[Start of section]

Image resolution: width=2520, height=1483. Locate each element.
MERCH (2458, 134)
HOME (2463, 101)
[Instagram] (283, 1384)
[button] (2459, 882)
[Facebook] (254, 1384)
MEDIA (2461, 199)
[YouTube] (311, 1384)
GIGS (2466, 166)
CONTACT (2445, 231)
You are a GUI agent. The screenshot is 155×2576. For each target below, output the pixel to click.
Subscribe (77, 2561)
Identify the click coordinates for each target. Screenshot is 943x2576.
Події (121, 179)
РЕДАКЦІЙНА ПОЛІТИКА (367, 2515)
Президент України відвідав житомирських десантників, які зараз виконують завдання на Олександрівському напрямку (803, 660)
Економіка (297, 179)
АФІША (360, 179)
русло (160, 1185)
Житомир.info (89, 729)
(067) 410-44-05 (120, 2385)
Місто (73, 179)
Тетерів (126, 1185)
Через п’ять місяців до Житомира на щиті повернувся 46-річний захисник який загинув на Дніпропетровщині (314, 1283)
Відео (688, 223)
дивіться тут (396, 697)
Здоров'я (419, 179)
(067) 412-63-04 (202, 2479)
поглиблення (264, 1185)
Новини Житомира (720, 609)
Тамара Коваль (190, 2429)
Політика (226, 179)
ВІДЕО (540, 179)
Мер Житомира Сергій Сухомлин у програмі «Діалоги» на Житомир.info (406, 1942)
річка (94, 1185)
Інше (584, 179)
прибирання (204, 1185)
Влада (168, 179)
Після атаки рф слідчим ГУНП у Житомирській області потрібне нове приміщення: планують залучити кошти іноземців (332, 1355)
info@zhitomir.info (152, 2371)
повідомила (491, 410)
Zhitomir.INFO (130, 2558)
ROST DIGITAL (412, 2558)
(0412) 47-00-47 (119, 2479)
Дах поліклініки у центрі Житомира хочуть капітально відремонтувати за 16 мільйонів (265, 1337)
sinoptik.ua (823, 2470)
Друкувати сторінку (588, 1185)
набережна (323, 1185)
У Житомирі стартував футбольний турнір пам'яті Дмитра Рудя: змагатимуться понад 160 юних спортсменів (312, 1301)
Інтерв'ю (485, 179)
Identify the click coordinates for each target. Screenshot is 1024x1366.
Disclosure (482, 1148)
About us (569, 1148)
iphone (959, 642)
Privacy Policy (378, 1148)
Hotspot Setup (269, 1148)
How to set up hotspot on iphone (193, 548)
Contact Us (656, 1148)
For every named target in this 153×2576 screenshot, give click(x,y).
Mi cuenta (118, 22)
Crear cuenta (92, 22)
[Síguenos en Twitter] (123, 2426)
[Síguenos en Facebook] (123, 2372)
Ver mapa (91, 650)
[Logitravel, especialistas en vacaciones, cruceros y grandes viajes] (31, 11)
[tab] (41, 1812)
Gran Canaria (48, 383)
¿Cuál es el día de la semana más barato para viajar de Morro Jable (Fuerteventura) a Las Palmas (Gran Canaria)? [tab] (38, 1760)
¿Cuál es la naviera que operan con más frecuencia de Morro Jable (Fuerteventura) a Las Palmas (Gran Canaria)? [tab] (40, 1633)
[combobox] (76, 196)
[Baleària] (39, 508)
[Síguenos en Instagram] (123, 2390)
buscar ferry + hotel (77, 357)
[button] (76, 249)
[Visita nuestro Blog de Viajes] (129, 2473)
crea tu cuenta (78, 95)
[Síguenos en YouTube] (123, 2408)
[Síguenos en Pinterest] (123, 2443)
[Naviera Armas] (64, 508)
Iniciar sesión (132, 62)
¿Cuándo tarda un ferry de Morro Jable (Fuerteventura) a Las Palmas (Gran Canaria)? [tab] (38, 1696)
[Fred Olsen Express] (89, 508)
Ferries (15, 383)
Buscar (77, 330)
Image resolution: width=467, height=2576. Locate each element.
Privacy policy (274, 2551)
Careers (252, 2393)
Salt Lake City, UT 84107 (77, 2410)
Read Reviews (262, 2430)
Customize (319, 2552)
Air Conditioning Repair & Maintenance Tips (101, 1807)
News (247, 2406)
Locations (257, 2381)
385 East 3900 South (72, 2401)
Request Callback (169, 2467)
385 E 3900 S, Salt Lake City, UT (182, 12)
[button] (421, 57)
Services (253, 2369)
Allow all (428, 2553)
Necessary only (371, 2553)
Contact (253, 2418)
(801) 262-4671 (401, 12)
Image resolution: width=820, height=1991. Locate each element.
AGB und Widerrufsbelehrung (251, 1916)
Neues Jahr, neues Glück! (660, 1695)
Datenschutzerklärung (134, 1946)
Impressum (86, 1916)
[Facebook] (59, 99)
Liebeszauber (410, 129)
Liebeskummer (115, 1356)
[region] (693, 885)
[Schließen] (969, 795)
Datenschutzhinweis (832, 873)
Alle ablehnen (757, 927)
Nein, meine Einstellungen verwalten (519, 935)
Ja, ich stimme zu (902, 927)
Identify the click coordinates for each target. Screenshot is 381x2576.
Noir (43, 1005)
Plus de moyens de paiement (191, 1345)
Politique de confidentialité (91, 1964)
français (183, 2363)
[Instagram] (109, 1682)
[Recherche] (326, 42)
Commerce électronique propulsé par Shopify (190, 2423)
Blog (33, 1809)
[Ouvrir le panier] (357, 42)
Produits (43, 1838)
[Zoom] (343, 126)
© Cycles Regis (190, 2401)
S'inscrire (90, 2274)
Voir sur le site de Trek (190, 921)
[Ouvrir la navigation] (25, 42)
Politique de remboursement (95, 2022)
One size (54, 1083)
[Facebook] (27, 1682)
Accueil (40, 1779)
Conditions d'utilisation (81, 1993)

[End of section]

## PROBLEM
Exact reproduction of the whole material is the required answer.

## EXERCISE OUTPUT
Image resolution: width=2520, height=1483. Locate each element.
MERCH (2458, 134)
HOME (2463, 101)
[Instagram] (283, 1384)
[button] (2459, 882)
[Facebook] (254, 1384)
MEDIA (2461, 199)
[YouTube] (311, 1384)
GIGS (2466, 166)
CONTACT (2445, 231)
You are a GUI agent. The screenshot is 155×2576. For each target below, output the pixel to click.
Subscribe (77, 2561)
Identify the click coordinates for each target. Screenshot is 943x2576.
Події (121, 179)
РЕДАКЦІЙНА ПОЛІТИКА (367, 2515)
Президент України відвідав житомирських десантників, які зараз виконують завдання на Олександрівському напрямку (803, 660)
Економіка (297, 179)
АФІША (360, 179)
русло (160, 1185)
Житомир.info (89, 729)
(067) 410-44-05 (120, 2385)
Місто (73, 179)
Тетерів (126, 1185)
Через п’ять місяців до Житомира на щиті повернувся 46-річний захисник який загинув на Дніпропетровщині (314, 1283)
Відео (688, 223)
дивіться тут (396, 697)
Здоров'я (419, 179)
(067) 412-63-04 (202, 2479)
поглиблення (264, 1185)
Новини Житомира (720, 609)
Тамара Коваль (190, 2429)
Політика (226, 179)
ВІДЕО (540, 179)
Мер Житомира Сергій Сухомлин у програмі «Діалоги» на Житомир.info (406, 1942)
річка (94, 1185)
Інше (584, 179)
прибирання (204, 1185)
Влада (168, 179)
Після атаки рф слідчим ГУНП у Житомирській області потрібне нове приміщення: планують залучити кошти іноземців (332, 1355)
info@zhitomir.info (152, 2371)
повідомила (491, 410)
Zhitomir.INFO (130, 2558)
ROST DIGITAL (412, 2558)
(0412) 47-00-47 (119, 2479)
Дах поліклініки у центрі Житомира хочуть капітально відремонтувати за 16 мільйонів (265, 1337)
sinoptik.ua (823, 2470)
Друкувати сторінку (588, 1185)
набережна (323, 1185)
У Житомирі стартував футбольний турнір пам'яті Дмитра Рудя: змагатимуться понад 160 юних спортсменів (312, 1301)
Інтерв'ю (485, 179)
Identify the click coordinates for each target. Screenshot is 1024x1366.
Disclosure (482, 1148)
About us (569, 1148)
iphone (959, 642)
Privacy Policy (378, 1148)
Hotspot Setup (269, 1148)
How to set up hotspot on iphone (193, 548)
Contact Us (656, 1148)
For every named target in this 153×2576 screenshot, give click(x,y).
Mi cuenta (118, 22)
Crear cuenta (92, 22)
[Síguenos en Twitter] (123, 2426)
[Síguenos en Facebook] (123, 2372)
Ver mapa (91, 650)
[Logitravel, especialistas en vacaciones, cruceros y grandes viajes] (31, 11)
[tab] (41, 1812)
Gran Canaria (48, 383)
¿Cuál es el día de la semana más barato para viajar de Morro Jable (Fuerteventura) a Las Palmas (Gran Canaria)? [tab] (38, 1760)
¿Cuál es la naviera que operan con más frecuencia de Morro Jable (Fuerteventura) a Las Palmas (Gran Canaria)? [tab] (40, 1633)
[combobox] (76, 196)
[Baleària] (39, 508)
[Síguenos en Instagram] (123, 2390)
buscar ferry + hotel (77, 357)
[button] (76, 249)
[Visita nuestro Blog de Viajes] (129, 2473)
crea tu cuenta (78, 95)
[Síguenos en YouTube] (123, 2408)
[Síguenos en Pinterest] (123, 2443)
[Naviera Armas] (64, 508)
Iniciar sesión (132, 62)
¿Cuándo tarda un ferry de Morro Jable (Fuerteventura) a Las Palmas (Gran Canaria)? [tab] (38, 1696)
[Fred Olsen Express] (89, 508)
Ferries (15, 383)
Buscar (77, 330)
Image resolution: width=467, height=2576. Locate each element.
Privacy policy (274, 2551)
Careers (252, 2393)
Salt Lake City, UT 84107 (77, 2410)
Read Reviews (262, 2430)
Customize (319, 2552)
Air Conditioning Repair & Maintenance Tips (101, 1807)
News (247, 2406)
Locations (257, 2381)
385 East 3900 South (72, 2401)
Request Callback (169, 2467)
385 E 3900 S, Salt Lake City, UT (182, 12)
[button] (421, 57)
Services (253, 2369)
Allow all (428, 2553)
Necessary only (371, 2553)
Contact (253, 2418)
(801) 262-4671 (401, 12)
Image resolution: width=820, height=1991. Locate each element.
AGB und Widerrufsbelehrung (251, 1916)
Neues Jahr, neues Glück! (660, 1695)
Datenschutzerklärung (134, 1946)
Impressum (86, 1916)
[Facebook] (59, 99)
Liebeszauber (410, 129)
Liebeskummer (115, 1356)
[region] (693, 885)
[Schließen] (969, 795)
Datenschutzhinweis (832, 873)
Alle ablehnen (757, 927)
Nein, meine Einstellungen verwalten (519, 935)
Ja, ich stimme zu (902, 927)
Identify the click coordinates for each target. Screenshot is 381x2576.
Noir (43, 1005)
Plus de moyens de paiement (191, 1345)
Politique de confidentialité (91, 1964)
français (183, 2363)
[Instagram] (109, 1682)
[Recherche] (326, 42)
Commerce électronique propulsé par Shopify (190, 2423)
Blog (33, 1809)
[Ouvrir le panier] (357, 42)
Produits (43, 1838)
[Zoom] (343, 126)
© Cycles Regis (190, 2401)
S'inscrire (90, 2274)
Voir sur le site de Trek (190, 921)
[Ouvrir la navigation] (25, 42)
Politique de remboursement (95, 2022)
One size (54, 1083)
[Facebook] (27, 1682)
Accueil (40, 1779)
Conditions d'utilisation (81, 1993)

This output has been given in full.